Mahkememizin … Esas – … Karar Sayılı ilamı Yargıtay … Hukuk Dairesinin … Esas, … Karar Sayılı ilamı ile;
“1- Dosyadaki yazılara kararın dayandığı delillerle gerektirici sebeplere, delillerin takdirinde bir isabetsizlik bulunmamasına göre davalı vekilinin aşağıdaki bendin kapsamı dışında kalan öteki temyiz itirazlarının reddine karar vermek gerekmiştir.
2- a) Yerel mahkemece taraflar arasında akdolunan bayilik sözleşmesinin 23. maddesi hükmü esas alınarak davacı yararına 58.979,37 TL kar mahrumiyeti alacağı oluştuğu benimsenmek suretiyle bu doğrultuda hüküm tesis olunmuş ise de, aldırılan 26/12/2014 tarihli bilirkişi raporu içeriğinden kar mahrumiyetine esas alınması gereken makul sürenin bir ay olduğunun saptandığı ve bu süre esas alınarak kar mahrumiyeti hesaplaması yapılması gerektiğinin belirtildiği görülmektedir. Bu durum karşısında mahkemece, davacı yararına hükmolunacak kar mahrumiyeti hesabının tayininde makul süre kriteri esas alınarak, belirlenecek makul süre üzerinden kar mahrumiyeti hesaplattırılmak suretiyle varılacak uygun sonuç doğrultusunda bir karar verilmesi gerekirken yanılgılı değerlendirmeyle yazılı şekilde hüküm tesisinde isabet görülmemiştir.
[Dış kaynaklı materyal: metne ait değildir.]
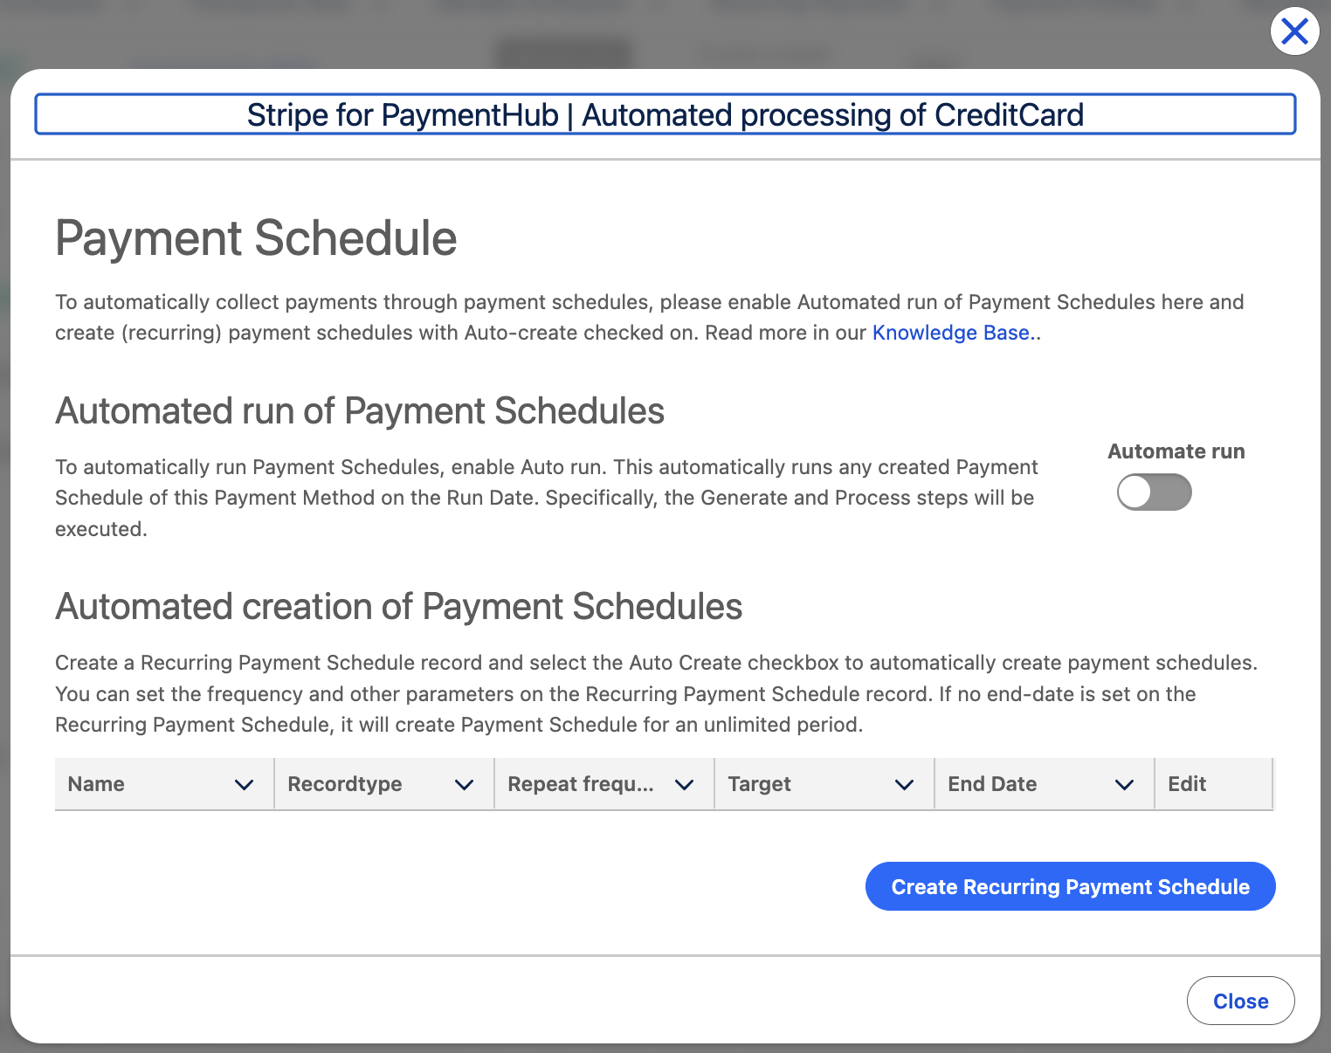Click the Edit column header
1331x1053 pixels.
1187,784
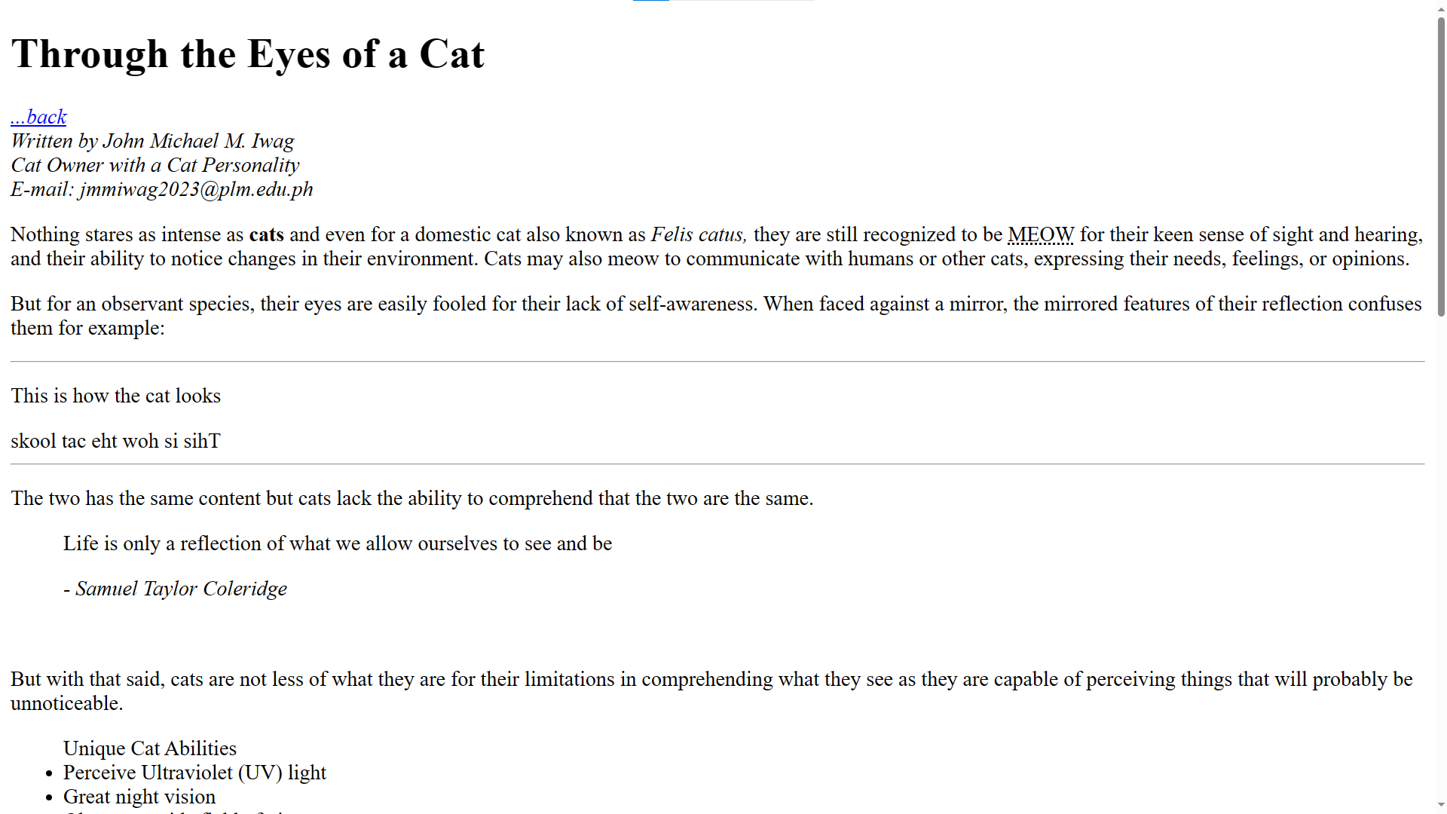Click the "Through the Eyes of a Cat" heading
1447x814 pixels.
pyautogui.click(x=248, y=54)
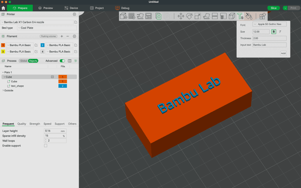The image size is (301, 188).
Task: Toggle the Bold text style button
Action: [274, 31]
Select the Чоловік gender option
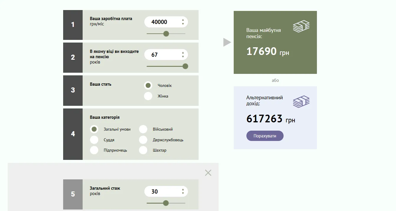The height and width of the screenshot is (211, 396). tap(148, 85)
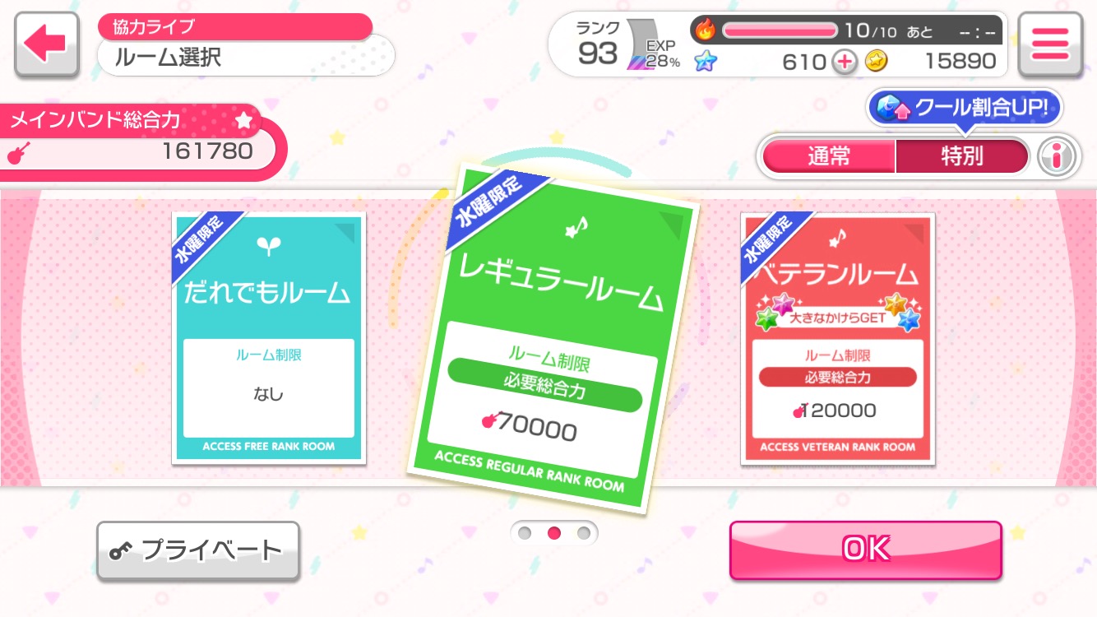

b) Davacı yanca dava dilekçesinde 47.962,95 TL cezai şart alacağının (fazlaya dair haklar saklı kalmak kaydıyla) şimdilik 5.000,00 TL’lik bölümü talep ve dava edilmiştir. Mahkemece benimsenen bilirkişi raporu doğrultusunda davacının bu kaleme yönelik alacağının 58.979,37 TL bulunduğu kabul edilerek, fazlaya dair hakları saklı tutulmak kaydıyla şimdilik 5.000,00 TL cezai şart alacağının davalıdan tahsiline karar verilmiş ise de bu durum HMK’nın 26. maddesine aykırılık oluşturacak biçimde talep aşımına yol açtığından hükmün bu yönden de bozulması gerekmiştir.” gerekçesi ile bozulmuş ve dosya mahkememizin iş bu esas sırasına kaydedilmiştir.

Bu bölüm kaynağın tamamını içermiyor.